# Selected text:
· · · ·
Along with P&W's internal work on the hybrid metallic blade, which Adams describes as a "metallic structure associated with a composite structure", the company also investigated with its sister company Hamilton Sundstrand a resin transfer molding (RTM) composite design, similar to what GE uses on the GE90 series engines for widebody aircraft and for its new Leap-X1C narrowbody engine, selected by Comac for the C919.

However, Adams says engineers have ruled out the RTM option in part because the hybrid metallic design is "more efficient" due to its thinner leading edges and other features, including better foreign object debris (FOD) resistance.

To date, Adams says P&W has completed 95% of the development work required to make the blade decision, with the fall-back position being traditional titanium fan blades.

If the company goes forward with a hybrid metallic design, Adams says the blade could be used on other engines as well.
· · · ·
# Raw data:
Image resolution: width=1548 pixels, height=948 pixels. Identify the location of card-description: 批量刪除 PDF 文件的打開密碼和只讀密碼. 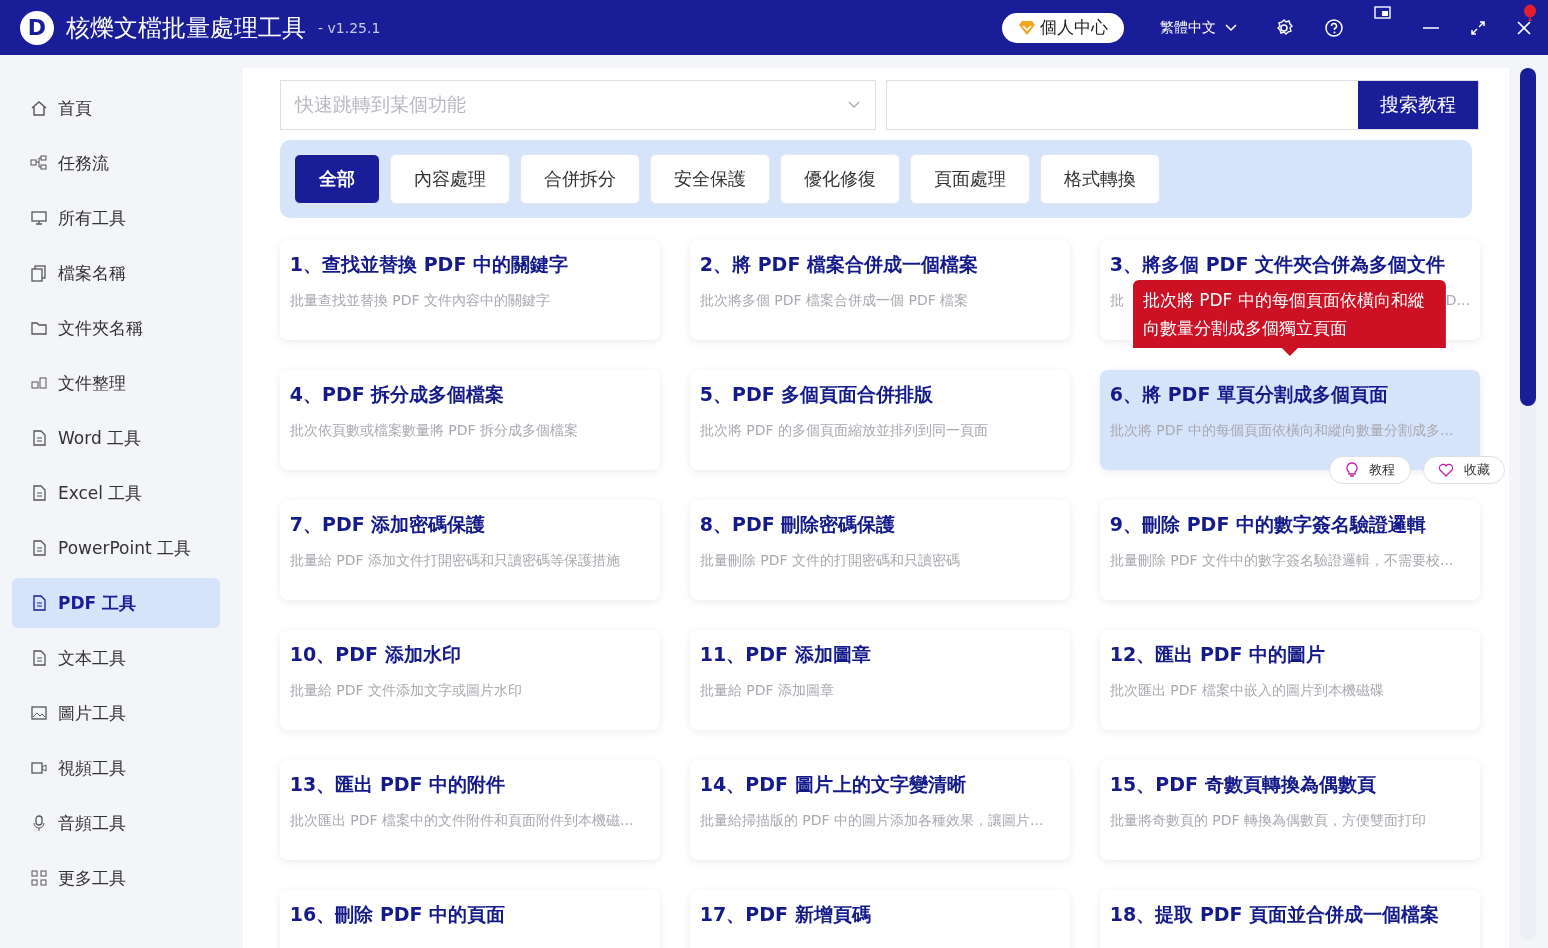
· · · ·
# The task:
Reproduce the passage above about P&W's fan blade options word for word.

# Result for this exercise:
Along with P&W's internal work on the hybrid metallic blade, which Adams describes as a "metallic structure associated with a composite structure", the company also investigated with its sister company Hamilton Sundstrand a resin transfer molding (RTM) composite design, similar to what GE uses on the GE90 series engines for widebody aircraft and for its new Leap-X1C narrowbody engine, selected by Comac for the C919.

However, Adams says engineers have ruled out the RTM option in part because the hybrid metallic design is "more efficient" due to its thinner leading edges and other features, including better foreign object debris (FOD) resistance.

To date, Adams says P&W has completed 95% of the development work required to make the blade decision, with the fall-back position being traditional titanium fan blades.

If the company goes forward with a hybrid metallic design, Adams says the blade could be used on other engines as well.